Le « statut de la clause de prêt dans le contrat de location » est un article de M. Javad Sheykh Siah qui évoque la clause de prêt dans le contrat de location comme une condition assez rencontrée dans les contrats de location. Connu sous le nom d’ « hypothèque et location » ou « hypothèque entière », ce genre de contrat consiste dans le paiement par le locataire d’une avance qui l’exonère de payer partie ou tout du loyer. Le caractère usuraire ou non usuraire de la clause de prêt dans le contrat de location selon les juristes imâmites ou les principes juridiques constitue une question à la quelle l’auteur cherche à répondre en évoquant la location par favoritisme à condition de prêt et contrat de prêt à condition de location par favoritisme.

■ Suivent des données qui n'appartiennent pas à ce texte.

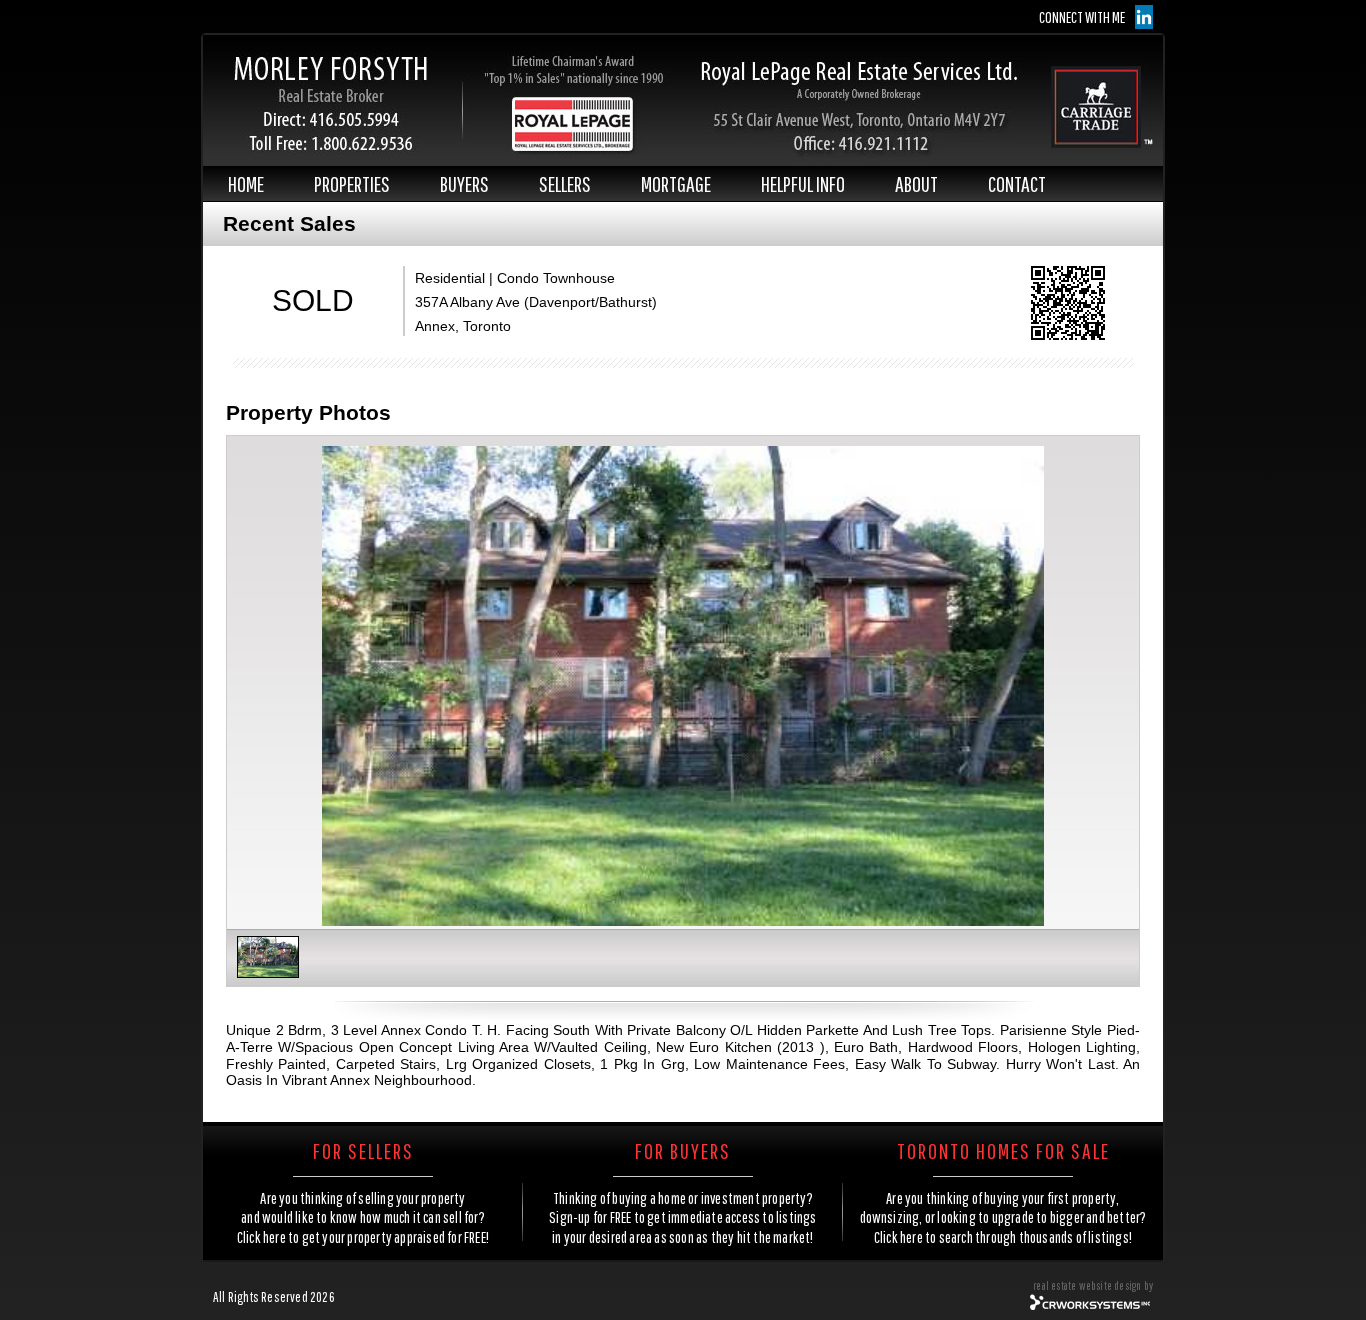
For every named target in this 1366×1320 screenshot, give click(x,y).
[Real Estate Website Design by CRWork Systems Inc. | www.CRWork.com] (1090, 1307)
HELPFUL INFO (803, 183)
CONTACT (1017, 183)
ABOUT (916, 183)
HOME (246, 183)
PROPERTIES (352, 183)
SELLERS (565, 183)
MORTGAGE (676, 183)
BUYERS (464, 183)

La deuxième et dernière partie de « l’origine coranique de l’institution des études notariales », réservée dans ce numéro à la traduction et à l’exégèse par interprétateurs contemporains du verset 282 de la fameuse sourate Baghareh, est une note de M. Mohammad Reza Dashti Ardakani qui en arrive à d’intéressantes conclusions : l’institution des études notariales tire ses origines du Coran et il est nécessaire que les droits de transcription soient payés aux notaires et que les contrats soient enregistrés en présence de deux témoins dignes de confiance.
Le transfert des véhicules motorisés et son exécution constitue, elle aussi, une question controversée qui se pose au Service de la Circulation et à l’Ordre des notaires et clercs. Portant le titre de l’ « explication de l’enregistrement du transfert des véhicules motorisés terrestres sauf trains dans les études notariales », la note de M. Mohammad Bolghari traite de façon intéressante la question dans la partie de la « fenêtre » de la revue KANOUN.
La troisième et dernière partie des « modalités d’exécution des dispositions des actes notariés » est consacrée par Mme Jannat Khodadad à la question des frais d’exécution et des plaintes d’exécution dans les chapitres distincts : frais d’exécution, détention, évaluation, droits de protection, droit d’adjudication, ainsi que la plainte contre l’exécution de l’acte et les opérations d’exécution.
La « faute de la victime lors des accidents de la circulation » est une partie (traduite) du livre « Conditions de la responsabilité », ouvrage collectif de Mme Geneviève Vinet et M. Patrice Jourdain, professeurs à l’Université Sorbonne de Paris. Comme une source des plus importantes sur le droit français de responsabilité civile, ce livre offre un débat détaillé sur les accidents de la circulation. La « faute de la victime dans les accidents de la circulation » explique en effet les positions juridiques du droit français en fonction des décisions de la Cour de cassation de France. La publication par le mensuel KANOUN de cette partie du livre a pour objectif de faire connaître aux lecteurs la théorie de la victime et, en général, la responsabilité civile de la victime. Elle a été traduite par M. Majid Adib.
Nous précisons que la traduction de l’extrait d’articles en anglais et en arabe est publiée dans chaque numéro de KANOUN.